*** Opening of GIVEN ENTRIES ***
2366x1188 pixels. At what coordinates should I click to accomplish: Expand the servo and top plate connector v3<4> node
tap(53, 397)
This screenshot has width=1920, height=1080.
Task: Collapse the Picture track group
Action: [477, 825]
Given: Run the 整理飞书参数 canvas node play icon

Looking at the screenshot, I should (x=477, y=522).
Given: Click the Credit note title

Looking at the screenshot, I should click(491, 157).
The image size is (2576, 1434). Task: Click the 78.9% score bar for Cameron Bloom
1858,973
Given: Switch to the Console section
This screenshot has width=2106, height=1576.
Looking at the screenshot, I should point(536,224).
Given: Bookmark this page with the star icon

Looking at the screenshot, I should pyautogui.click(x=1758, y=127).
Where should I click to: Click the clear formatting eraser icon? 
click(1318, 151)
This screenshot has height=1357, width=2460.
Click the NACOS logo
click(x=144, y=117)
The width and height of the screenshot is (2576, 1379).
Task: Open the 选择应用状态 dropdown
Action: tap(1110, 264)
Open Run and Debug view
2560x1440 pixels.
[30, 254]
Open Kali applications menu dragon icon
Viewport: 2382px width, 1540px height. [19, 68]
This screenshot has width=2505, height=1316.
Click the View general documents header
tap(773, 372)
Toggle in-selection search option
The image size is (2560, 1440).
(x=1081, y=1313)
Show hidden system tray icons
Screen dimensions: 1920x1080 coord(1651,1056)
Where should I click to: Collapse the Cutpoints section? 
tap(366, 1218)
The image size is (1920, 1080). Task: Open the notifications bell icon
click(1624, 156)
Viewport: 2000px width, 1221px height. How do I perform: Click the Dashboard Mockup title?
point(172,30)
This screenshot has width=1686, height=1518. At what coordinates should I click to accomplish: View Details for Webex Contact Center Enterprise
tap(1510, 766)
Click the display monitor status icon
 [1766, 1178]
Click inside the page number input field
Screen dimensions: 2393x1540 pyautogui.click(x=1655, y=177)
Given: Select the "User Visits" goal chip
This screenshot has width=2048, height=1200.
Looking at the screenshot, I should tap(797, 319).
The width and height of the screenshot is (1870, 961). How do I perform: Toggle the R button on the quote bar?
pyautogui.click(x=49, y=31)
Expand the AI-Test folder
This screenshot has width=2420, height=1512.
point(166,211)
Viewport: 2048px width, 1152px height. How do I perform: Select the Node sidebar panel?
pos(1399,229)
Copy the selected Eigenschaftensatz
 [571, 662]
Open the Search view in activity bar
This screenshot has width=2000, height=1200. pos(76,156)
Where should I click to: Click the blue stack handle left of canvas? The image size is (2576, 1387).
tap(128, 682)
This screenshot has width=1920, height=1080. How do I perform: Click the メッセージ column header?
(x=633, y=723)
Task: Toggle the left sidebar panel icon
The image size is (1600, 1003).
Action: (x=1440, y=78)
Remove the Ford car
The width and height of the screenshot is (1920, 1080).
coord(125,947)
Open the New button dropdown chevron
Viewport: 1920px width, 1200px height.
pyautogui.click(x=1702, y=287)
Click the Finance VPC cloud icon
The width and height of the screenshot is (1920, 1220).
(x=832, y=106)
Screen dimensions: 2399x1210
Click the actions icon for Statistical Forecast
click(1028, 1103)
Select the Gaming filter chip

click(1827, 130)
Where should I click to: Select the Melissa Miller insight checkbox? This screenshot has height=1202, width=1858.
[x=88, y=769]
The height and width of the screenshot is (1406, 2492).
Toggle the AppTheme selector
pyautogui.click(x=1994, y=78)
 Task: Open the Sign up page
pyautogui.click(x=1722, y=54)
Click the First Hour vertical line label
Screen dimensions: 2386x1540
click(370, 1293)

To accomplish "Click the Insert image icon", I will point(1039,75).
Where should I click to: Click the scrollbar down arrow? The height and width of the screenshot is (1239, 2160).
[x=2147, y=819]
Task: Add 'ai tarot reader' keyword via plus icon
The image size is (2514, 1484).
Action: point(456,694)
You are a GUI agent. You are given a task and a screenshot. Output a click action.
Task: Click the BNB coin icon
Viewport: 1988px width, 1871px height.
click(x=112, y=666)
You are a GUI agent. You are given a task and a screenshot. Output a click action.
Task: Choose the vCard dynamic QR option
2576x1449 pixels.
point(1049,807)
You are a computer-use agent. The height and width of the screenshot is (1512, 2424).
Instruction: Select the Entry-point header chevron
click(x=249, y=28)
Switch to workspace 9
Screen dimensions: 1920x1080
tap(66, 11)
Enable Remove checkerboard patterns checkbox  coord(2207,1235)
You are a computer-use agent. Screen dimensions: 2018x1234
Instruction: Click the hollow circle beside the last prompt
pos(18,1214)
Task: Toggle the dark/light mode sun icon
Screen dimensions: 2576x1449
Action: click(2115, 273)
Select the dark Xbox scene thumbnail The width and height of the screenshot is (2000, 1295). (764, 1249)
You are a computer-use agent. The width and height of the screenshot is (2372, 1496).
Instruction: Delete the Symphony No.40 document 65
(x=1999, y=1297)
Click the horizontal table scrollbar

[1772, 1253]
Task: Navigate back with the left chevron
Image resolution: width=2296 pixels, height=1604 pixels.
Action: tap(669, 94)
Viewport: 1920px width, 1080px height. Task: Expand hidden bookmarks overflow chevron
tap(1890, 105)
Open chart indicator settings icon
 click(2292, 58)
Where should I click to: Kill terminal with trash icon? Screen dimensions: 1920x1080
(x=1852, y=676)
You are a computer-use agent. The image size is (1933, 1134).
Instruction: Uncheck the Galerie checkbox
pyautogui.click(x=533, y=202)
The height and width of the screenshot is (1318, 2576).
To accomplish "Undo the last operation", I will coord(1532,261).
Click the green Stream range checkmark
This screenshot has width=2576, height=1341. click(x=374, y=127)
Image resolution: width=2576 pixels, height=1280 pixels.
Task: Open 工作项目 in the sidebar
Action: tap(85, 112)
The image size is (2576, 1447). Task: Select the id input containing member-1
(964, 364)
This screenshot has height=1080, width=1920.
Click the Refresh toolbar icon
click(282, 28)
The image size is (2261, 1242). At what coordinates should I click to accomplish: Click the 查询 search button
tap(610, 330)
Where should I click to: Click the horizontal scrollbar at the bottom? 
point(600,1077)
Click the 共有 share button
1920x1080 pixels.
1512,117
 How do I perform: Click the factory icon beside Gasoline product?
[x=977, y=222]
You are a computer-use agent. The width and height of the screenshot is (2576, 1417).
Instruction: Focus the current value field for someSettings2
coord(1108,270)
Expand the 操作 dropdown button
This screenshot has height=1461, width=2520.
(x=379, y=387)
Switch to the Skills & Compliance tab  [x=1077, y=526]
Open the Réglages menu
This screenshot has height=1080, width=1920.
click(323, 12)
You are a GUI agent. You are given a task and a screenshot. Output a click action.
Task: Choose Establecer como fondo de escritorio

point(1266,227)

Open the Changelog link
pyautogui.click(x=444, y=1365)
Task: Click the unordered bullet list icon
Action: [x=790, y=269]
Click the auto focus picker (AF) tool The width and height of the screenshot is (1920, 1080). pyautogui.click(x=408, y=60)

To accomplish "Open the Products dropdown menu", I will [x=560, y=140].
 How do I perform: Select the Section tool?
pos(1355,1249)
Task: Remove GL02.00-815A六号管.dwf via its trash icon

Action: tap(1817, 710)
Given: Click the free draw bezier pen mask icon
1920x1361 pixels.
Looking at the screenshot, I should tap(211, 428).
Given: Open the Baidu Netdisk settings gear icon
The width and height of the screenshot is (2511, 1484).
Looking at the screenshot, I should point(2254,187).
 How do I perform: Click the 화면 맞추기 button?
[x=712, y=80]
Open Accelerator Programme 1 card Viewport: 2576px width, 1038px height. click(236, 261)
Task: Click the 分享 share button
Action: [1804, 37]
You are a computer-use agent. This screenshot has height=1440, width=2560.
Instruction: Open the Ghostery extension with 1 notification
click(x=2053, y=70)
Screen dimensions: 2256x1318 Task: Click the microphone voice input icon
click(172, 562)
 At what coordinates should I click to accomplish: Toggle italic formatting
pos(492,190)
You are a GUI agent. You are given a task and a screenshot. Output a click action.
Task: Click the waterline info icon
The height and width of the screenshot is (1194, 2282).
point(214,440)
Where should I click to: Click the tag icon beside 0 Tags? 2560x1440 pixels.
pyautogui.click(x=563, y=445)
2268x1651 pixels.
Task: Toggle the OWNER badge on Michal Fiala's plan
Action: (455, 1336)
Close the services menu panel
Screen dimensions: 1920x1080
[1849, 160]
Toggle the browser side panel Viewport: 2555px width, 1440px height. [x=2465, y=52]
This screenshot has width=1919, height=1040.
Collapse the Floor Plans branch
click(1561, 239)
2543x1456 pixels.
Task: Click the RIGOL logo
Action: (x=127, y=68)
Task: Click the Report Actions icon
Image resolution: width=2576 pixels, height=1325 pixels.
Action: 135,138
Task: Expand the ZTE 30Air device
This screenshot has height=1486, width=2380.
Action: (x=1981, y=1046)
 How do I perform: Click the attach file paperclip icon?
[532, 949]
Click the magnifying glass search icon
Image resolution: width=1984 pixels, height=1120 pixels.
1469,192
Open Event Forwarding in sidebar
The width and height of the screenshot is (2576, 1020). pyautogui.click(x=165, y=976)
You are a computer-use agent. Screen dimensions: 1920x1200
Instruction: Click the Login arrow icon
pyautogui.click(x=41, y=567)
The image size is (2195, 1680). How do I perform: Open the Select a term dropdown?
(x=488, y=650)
*** Close of GIVEN ENTRIES ***
WORK TO COMPLETE
Set down, unchanged, only those lines above that fall between the line with "Open Kali applications menu dragon icon" and the line with "This screenshot has width=2505, height=1316.", the two end lines included.

TASK RESPONSE
Open Kali applications menu dragon icon
Viewport: 2382px width, 1540px height. [19, 68]
This screenshot has width=2505, height=1316.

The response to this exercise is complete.